The status of ‘TCM’, as Chinese traditional folk healing tends to be known, is complicated in Hong Kong by the same political correctness that gives us a day off, with no sick-note required, to celebrate Siddartha’s miraculous entry into the world. The industry is also, being open to non-English speakers, part of a bigger struggle (recall Pierce Lam’s letter) between Anglophone Hong Kong and the vernacular-only population, who are essentially barred from respected and remunerative professions.
Although the forces of rationalism have had little choice but to give way to the superstition and quasi-science of acupuncture, herbalism and bone-setting, it would be a pity for Hong Kong to legitimize chiropractic, a pseudo-medicine founded by a man who claimed to have cured deafness through spinal manipulation.
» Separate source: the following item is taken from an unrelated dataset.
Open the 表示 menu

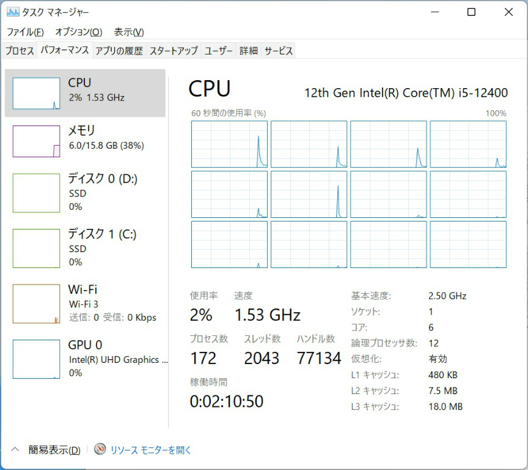coord(129,32)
At the closest they come to doing anything beneficial, chiropractors duplicate the work of masseurs or basic physiotherapists, while no doubt charging more. But their philosophy is rooted in the same vital-energy/life force nonsense spouted by acupuncturists (‘chi’) and others. The magnificent skepdic.com spells it out, and there’s a lot more debunking out there.
As the extraordinary number of chiropractors in business suggests (small-town USA is infested with them), a fair number of people obviously think it works for them. As with most alternative medicine, and quite possibly some of the evidence-based version as well, you can’t argue with the placebo effect, and anecdotal testimony of how it did wonders for so-and-so spreads far and wide. Also, as believers in deranged piffle like colonic irrigation, ear candling, reflexology, colour therapy for your pet (HK$800), and all the rest never cease to point out, science doesn’t know everything (therefore supernatural remedies must work). On the supply side, chiropractic is an easy way for people to set themselves up as apparent medical professionals without getting serious scientific qualifications, and as a result has been named one of the most over-rated careers.
For conclusive proof that chiropractic is junk, we need look no further than the treatment prescribed for science writer Simon Singh. When he called chiropractors phonies in the UK, they used the country’s crazy libel laws to sue him for defamation. Can you imagine real doctors or dentists feeling a need to do that if you declared their work bogus? It tells you all you need to know.